Mr. Roger's Cardigan said:


> He could be the next Devean George!


I see you set the bar high!


----------



## Ron Mexico (Feb 14, 2004)




----------



## JT (Mar 1, 2004)

this kid is gonna be a superstar, i can feel it in my bones. not just anybody can dominate in the preseason like charlie did.


----------



## Seuss (Aug 19, 2005)

sherako said:


> this kid is gonna be a superstar, i can feel it in my bones. not just anybody can dominate in the preseason like charlie did.



I concur, Not only will he be making Shaq look like a full with all the post moves he has, but he'll also make Allen look like a crappy shooter when he hits 3s from outside.



But anyways, Has Charlie been the the chocolate factory? Hes gained some weight>...................................................................................................................................................................................................................................... ............................................ .................. ........................................


----------



## TonyMontana_83 (Dec 4, 2004)

For what it's worth Villaneuva was the best Raptor on the court when Toronto played Utah. I know it's preseason, but that at least gives Raptor fans reason to hope.


----------



## futuristxen (Jun 26, 2003)

The hangup with CV was never his talent. It's his heart and his brains. We'll see how that pans out. Will he have what it takes to be more than a 16ppg scorer?


----------



## Like A Breath (Jun 16, 2003)

futuristxen said:


> The hangup with CV was never his talent. It's his heart and his brains. We'll see how that pans out. Will he have what it takes to be more than a 16ppg scorer?

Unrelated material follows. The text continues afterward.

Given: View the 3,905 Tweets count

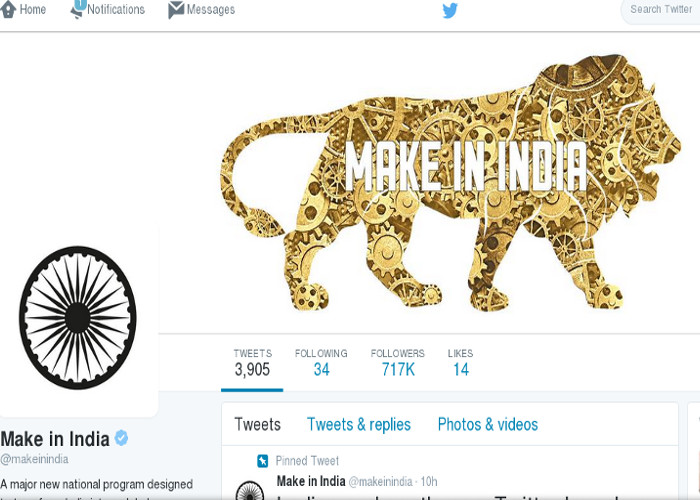Looking at the screenshot, I should coord(252,362).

I think Raptors fans would be happy if he turned out to be a 16ppg scorer next to Bosh. The strongest parts of his game are passing and running the floor.


----------



## JT (Mar 1, 2004)

futuristxen said:


> The hangup with CV was never his talent. It's his heart and his brains. We'll see how that pans out. Will he have what it takes to be more than a 16ppg scorer?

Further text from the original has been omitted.